====== TEXT PROVIDED ======

American Citizenship Test Flawed

Several "correct" answers on the American citizenship test are technically incorrect.

Dafna Linzer became an American citizen earlier this year. To do so, she had to supply answers she knew were wrong on the official citizenship test.

Take Question 36. It asks applicants to name two members of the president’s Cabinet. Among the correct answers is “Vice President.” The vice president is a cabinet-level officer but he’s not a Cabinet member. Cabinet members are unelected heads of executive departments, such as the Defense Department, or the State Department.

The official naturalization test booklet even hints as much: “The president may appoint other government officials to the cabinet but no elected official may serve on the cabinet while in office.” Note to Homeland Security: The vice president is elected.

Still, a wonderful press officer in the New York immigration office noted that the White House’s own Web site lists the vice president as a member of the Cabinet. It’s still wrong, I explained. I told her that my partner wrote an entire book about the vice president and won a Pulitzer Prize for the stories. I was pretty sure about this one. A parade of constitutional scholars backed me up.

In fact, the Constitution aligns the vice president more closely with the legislative branch as president of the Senate. Not until well into the 20th century did the vice president even attend Cabinet meetings.

Then there is Question 12: What is the “rule of law”?

I showed it to lawyers and law professors. They were stumped.

====== INFORMATION PROVIDED ======

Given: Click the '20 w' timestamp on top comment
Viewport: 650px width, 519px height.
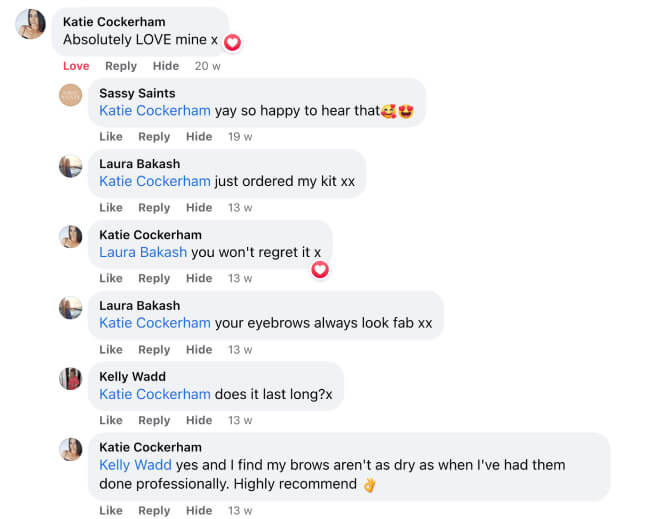Looking at the screenshot, I should [208, 66].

======

**PROBLEM SET**
1. Answer these questions about the citizenship test article:
(a) Which question number asks applicants to name two members of the president's Cabinet?
(b) According to the quoted naturalization test booklet, who may not serve on the cabinet while in office?
(c) To whom did the writer show Question 12?
2. Extend the article about the flawed American citizenship test, picking up right after "They were stumped."
You won't need the lines to do the work here.

**ANSWERS TO THE EXERCISES**
1.
(a) Question 36
(b) No elected official
(c) Lawyers and law professors

2.
There are four acceptable answers: “Everyone must follow the law”; “Leaders must obey the law”; “Government must obey the law”; “No one is above the law.”

Judge Richard Posner, the constitutional scholar who serves on the U.S. Court of Appeals in Chicago, was unhappy. “These are all incorrect,” he wrote me. “The rule of law means that judges decide cases ‘without respect of persons,’ that is, without considering the social status, attractiveness, etc. of the parties or their lawyers.”

[…]

My immigration lawyer accompanied me to my interview. In the security line, I told her I was bothered by Question 16: Who makes the federal laws?

Each of the three possible answers, it seemed, was incomplete. The official answers were: “Congress”; “Senate and House (of representatives)”; “(U.S. or national) legislature.” I’m not a lawyer but even Canadians watched Schoolhouse Rock. Where, I wondered, was the president, whose signature is what makes a bill into a law?

My lawyer sighed, she agreed. But: “If you get asked that question, just give the official answer,” she said. I didn’t get that question.

I also wasn’t asked Question 1: What is the supreme law of the land?

The official answer: “the Constitution.” A friend and legal scholar was aghast. That answer, he said, is “no more than one-third correct.” He’s right.

Article VI, clause 2 in the Constitution, known as the Supremacy Clause, explicitly says that three things—the Constitution, federal laws, and treaties—together “shall be the supreme law of the land.”

Question 96 asks: Why does the flag have 13 stripes? The official answer: “because there were 13 original colonies.” In fact, the flag has 13 stripes for the 13 original states.

Some of this is pretty nitpicky. And just because something has a precise definition to a Constitutional lawyer doesn’t mean it doesn’t have a somewhat different meaning in popular usage.

Nor, on an open question test, would I begrudge counting “the Vice President” as an acceptable answer to “Names two cabinet officers.” Modern VPs have, in effect, been cabinet officers.  For that matter, I’ve got a PhD in political science with American Politics as one of my minor subfields and couldn’t answer with any certainty whether a variety of officials (the UN Representative, the National Security Advisor, the Chairman of the Council of Economic Advisors, etc.) are technically members of the cabinet, because that’s at the whim of the current president.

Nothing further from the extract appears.